2024 yılında uzay yeniden çatışma alanı olacak
El değmemiş kaynaklara ulaşma mücadelesi demişken, 2023’te Dünya’nın uydusu Ay’daki su kaynaklarına ulaşmak için yapılan mücadeleyi de anımsamak lazım. Rusya’nın Ay’a gönderdiği Luna-25 aracı yüzeye çarpıp imha olurken, Hindistan’ın aracı Chandrayaan-3, Ay’ın güney kutbuna başarılı bir iniş gerçekleştirdi. Yeniden başlayan “Ay’a Yolculuk” yarışında, 2024 yılında ABD’den önemli bir hamle bekleniyor. Artemis Projesi kapsamında NASA, 3 ABD’li ve 1 Kanadalı astronotu Ay’ın yörüngesine gönderecek. Bu görev başarılı olursa 2025 yılında 53 yıllık bir aranın ardından ABD, Ay yüzeyine yeniden astronot indirecek hamleyi yapacak. Artemis Projesi’nin en önemli hedeflerden biri ABD’nin Ay’da üs kurarak uzayın derinliklerine yapılacak uçuşları daha düşük maliyetli bir hale getirmek istemesi. Ayrıca Washington yönetimi, yeryüzündeki rakiplerini gözlemek ve gerekirse onları vurmak için de Ay’dan bir silah platformu olarak yararlanmak istiyor.
ABD ve Avrupa’daki seçimler yeni istikrarsızlıklar üretebilir
ABD’de kasım ayında yapılacak seçimleri de 2024’te beklenen çatışmalar listesine almakta bir sakınca yok. Donald Trump’ın başkanlığı yitirdiği 2020 seçimlerinin ardından yaşanan Kongre baskını, ABD iç siyasetinin şiddete gebe olduğunu göstermişti. Anketler, Trump’un Cumhuriyetçi Parti başkan adaylığı yarışında rakipsiz olduğunu ortaya koyuyor. Seçim öncesinde Trump aleyhinde Mart ayında başlayacak federal yargı süreci, ABD topraklarında beklenmeyen gelişmeleri tetikleyebilir.
Avrupa Parlamentosu’nun (AP) yeni üyelerini belirlemek üzere 6-9 Haziran tarihlerinde yapılacak seçimler de küresel dengelere etki edecek potansiyel içeriyor. Anketlere göre, Avrupa Birliği’nin (AB) geleceğine şüpheyle bakan merkez sağ, popülist ve aşırı sağ eğilimli partileri 720 sandalyeli parlamentoda salt çoğunluğu yakalamaya çok yakın. Avrupa Parlamentosu’nda aşırı sağın hakim duruma gelmesi, AB’nin geleceğine dair soru işaretlerini de artıracaktır.

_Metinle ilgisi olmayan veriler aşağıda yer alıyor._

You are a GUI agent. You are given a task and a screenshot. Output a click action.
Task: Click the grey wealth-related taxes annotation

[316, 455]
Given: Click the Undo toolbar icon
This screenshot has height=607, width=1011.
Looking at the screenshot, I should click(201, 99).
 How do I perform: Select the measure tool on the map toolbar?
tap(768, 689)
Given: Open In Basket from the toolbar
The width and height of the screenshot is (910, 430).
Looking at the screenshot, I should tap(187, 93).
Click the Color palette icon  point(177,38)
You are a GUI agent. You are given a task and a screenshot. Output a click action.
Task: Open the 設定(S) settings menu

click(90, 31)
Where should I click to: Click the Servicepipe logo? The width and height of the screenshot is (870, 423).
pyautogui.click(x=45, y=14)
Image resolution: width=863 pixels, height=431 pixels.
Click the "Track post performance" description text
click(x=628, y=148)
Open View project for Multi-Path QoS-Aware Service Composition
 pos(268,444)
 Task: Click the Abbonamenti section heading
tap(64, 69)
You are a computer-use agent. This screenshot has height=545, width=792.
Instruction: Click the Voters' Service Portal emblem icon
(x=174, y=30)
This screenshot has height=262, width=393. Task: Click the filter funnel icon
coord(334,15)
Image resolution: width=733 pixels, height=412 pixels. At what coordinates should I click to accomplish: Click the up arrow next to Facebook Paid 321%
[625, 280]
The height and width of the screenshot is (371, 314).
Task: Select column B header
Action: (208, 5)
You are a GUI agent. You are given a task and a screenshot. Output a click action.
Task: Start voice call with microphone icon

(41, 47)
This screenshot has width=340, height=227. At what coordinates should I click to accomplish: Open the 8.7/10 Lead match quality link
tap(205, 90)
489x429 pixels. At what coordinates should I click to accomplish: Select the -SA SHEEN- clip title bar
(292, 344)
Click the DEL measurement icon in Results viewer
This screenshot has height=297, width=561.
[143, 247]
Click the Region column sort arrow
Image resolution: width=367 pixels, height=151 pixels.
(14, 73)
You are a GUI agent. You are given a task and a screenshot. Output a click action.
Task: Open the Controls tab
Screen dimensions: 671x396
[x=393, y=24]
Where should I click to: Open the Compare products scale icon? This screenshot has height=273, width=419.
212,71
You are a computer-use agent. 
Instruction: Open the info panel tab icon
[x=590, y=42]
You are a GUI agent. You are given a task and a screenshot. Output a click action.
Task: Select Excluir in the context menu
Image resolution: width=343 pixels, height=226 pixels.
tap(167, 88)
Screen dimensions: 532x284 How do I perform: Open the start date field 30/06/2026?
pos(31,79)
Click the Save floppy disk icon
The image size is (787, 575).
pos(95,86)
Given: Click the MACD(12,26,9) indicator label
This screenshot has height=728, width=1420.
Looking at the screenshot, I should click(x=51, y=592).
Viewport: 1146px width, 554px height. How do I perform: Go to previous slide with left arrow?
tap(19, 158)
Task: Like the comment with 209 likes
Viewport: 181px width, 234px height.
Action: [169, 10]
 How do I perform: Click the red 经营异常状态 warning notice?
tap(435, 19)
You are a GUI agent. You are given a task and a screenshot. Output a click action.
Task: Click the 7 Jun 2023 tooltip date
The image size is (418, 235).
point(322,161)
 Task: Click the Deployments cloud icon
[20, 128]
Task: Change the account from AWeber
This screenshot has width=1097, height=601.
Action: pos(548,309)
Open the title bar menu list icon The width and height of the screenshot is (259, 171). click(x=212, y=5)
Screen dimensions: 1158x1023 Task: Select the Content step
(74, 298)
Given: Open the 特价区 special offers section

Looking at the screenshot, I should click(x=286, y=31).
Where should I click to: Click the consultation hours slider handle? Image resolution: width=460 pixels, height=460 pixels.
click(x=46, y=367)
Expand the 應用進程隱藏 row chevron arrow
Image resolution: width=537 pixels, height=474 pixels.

BM başta olmak üzere çok taraflı kurumların rollerindeki aşınma, 2024 yılında dünyayı daha çetin sınamalarla karşı karşıya bırakacak. Bu şartlar altında Türkiye’nin “bölgesel sorunlara bölgesel çözümler” formülünün daha fazla önem kazanacağı bir süreç kaçınılmaz ihtiyaç olarak başkentlerin gündemine gelecek.